* YOUR TASK
Set out exactly, line by line, the stretch of data below that begins at the line containing "bản địa hóa (248, 1181)" and ends at the line containing "Bague Améthyste Argent S925 –", with both ends kept.

★ ★ ★ ★

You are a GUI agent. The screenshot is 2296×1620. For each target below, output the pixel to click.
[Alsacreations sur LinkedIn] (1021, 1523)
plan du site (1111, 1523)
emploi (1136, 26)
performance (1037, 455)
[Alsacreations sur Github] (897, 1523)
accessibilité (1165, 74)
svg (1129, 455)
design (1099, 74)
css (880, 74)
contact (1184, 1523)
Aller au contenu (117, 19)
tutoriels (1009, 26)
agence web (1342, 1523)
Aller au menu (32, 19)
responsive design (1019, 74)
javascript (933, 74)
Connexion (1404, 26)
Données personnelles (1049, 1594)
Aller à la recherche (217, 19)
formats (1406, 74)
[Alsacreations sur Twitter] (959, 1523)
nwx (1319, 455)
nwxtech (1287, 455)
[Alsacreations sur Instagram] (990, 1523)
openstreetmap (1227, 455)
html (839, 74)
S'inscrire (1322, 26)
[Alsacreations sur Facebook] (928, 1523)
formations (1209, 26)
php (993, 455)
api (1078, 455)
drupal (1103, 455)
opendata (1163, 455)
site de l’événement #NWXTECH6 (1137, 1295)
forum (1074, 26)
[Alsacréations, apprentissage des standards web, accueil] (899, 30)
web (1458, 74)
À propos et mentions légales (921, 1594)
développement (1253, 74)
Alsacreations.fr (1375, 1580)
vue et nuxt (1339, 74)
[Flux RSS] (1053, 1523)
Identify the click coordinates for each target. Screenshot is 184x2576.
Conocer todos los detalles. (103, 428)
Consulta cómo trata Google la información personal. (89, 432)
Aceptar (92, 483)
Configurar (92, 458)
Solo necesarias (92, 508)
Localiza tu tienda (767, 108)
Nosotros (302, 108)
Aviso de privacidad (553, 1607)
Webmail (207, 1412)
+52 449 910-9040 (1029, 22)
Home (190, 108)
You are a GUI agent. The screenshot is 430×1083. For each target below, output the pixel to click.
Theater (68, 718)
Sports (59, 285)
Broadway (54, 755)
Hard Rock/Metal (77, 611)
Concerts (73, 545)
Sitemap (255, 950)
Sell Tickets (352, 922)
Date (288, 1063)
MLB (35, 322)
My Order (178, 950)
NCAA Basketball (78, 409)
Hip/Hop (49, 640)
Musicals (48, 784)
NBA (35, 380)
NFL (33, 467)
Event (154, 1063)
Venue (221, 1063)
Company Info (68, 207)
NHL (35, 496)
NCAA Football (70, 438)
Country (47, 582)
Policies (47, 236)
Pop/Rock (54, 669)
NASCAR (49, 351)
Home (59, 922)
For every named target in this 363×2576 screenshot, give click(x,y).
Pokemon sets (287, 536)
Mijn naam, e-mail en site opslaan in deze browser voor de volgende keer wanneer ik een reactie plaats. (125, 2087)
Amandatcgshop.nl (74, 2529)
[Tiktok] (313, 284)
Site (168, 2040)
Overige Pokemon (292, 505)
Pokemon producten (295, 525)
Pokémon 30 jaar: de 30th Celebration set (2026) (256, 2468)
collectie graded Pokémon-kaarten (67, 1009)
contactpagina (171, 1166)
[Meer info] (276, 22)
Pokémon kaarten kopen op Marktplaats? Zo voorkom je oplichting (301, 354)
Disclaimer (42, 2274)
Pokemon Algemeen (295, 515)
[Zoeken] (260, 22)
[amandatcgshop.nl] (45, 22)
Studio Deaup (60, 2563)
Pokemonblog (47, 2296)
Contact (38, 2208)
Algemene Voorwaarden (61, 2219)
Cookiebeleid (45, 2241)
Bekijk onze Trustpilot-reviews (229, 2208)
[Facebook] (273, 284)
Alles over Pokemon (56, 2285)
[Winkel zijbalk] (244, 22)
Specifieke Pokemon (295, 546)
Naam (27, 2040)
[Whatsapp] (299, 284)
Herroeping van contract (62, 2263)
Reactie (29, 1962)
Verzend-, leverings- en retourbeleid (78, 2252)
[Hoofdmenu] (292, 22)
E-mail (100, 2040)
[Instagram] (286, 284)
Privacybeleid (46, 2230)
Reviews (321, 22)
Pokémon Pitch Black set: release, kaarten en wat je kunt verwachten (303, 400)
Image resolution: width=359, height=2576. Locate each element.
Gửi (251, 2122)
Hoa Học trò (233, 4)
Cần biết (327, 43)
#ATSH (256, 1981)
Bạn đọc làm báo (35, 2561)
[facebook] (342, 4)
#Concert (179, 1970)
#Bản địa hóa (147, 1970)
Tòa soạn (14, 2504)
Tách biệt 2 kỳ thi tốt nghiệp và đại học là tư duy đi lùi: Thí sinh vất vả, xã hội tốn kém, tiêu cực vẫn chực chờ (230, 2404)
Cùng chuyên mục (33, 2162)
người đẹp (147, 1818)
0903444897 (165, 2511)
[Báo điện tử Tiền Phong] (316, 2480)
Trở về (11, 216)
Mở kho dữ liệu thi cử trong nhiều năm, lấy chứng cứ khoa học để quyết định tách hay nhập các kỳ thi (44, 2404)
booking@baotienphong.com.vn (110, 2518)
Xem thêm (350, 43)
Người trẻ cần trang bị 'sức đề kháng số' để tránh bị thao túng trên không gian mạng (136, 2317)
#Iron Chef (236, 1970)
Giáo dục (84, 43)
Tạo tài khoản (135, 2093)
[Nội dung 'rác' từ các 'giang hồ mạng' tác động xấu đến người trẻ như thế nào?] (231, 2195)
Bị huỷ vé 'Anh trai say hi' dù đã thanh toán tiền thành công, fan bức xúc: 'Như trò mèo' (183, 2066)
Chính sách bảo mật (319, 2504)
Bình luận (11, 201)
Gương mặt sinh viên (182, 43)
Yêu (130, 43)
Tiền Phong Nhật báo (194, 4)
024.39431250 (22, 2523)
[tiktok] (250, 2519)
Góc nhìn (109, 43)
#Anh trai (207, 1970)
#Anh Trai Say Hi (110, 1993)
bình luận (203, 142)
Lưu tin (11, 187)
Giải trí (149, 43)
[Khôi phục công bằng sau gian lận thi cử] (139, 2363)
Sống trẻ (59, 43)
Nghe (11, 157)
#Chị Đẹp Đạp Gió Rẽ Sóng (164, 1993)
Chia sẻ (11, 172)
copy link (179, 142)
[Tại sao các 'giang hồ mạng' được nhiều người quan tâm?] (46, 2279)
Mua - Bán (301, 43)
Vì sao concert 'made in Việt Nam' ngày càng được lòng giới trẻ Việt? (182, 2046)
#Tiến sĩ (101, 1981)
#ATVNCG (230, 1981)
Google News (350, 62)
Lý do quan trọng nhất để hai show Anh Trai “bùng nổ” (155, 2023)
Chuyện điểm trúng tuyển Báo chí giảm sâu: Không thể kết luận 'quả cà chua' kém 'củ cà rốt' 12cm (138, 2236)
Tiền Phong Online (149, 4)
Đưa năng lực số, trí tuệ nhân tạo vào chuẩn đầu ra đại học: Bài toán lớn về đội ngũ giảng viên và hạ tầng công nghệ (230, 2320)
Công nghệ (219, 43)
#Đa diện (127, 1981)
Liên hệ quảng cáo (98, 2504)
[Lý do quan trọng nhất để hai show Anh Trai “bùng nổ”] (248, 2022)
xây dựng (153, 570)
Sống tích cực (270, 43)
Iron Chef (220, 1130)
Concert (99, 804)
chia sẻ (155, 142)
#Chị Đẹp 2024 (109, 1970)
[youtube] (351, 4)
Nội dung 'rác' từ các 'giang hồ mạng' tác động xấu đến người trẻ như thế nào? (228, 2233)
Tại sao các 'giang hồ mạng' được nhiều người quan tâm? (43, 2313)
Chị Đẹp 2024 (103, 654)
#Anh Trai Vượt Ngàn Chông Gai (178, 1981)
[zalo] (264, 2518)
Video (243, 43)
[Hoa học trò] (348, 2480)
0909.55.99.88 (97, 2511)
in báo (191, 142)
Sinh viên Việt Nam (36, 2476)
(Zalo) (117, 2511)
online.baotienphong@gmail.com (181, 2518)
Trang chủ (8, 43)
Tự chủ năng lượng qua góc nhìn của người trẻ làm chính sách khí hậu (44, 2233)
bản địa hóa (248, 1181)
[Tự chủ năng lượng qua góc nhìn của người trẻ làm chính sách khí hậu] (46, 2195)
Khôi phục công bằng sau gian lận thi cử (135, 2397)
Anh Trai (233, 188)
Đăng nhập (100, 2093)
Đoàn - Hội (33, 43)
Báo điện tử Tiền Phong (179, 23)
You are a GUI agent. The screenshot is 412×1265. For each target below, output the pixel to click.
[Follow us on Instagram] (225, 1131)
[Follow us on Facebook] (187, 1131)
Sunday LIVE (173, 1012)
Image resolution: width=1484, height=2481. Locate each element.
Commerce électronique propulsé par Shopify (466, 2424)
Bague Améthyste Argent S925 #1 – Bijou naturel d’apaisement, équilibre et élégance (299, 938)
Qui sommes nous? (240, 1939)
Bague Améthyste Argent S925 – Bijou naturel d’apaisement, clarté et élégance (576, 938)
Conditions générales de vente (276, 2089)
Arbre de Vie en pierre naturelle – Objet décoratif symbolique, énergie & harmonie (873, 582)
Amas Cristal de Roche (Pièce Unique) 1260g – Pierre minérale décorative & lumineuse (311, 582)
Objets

★ ★ ★ ★

* OUTPUT
bản địa hóa (248, 1181)
[Tự chủ năng lượng qua góc nhìn của người trẻ làm chính sách khí hậu] (46, 2195)
Khôi phục công bằng sau gian lận thi cử (135, 2397)
Anh Trai (233, 188)
Đăng nhập (100, 2093)
Đoàn - Hội (33, 43)
Báo điện tử Tiền Phong (179, 23)
You are a GUI agent. The screenshot is 412×1265. For each target below, output the pixel to click.
[Follow us on Instagram] (225, 1131)
[Follow us on Facebook] (187, 1131)
Sunday LIVE (173, 1012)
Image resolution: width=1484, height=2481. Locate each element.
Commerce électronique propulsé par Shopify (466, 2424)
Bague Améthyste Argent S925 #1 – Bijou naturel d’apaisement, équilibre et élégance (299, 938)
Qui sommes nous? (240, 1939)
Bague Améthyste Argent S925 – Bijou naturel d’apaisement, clarté et élégance (576, 938)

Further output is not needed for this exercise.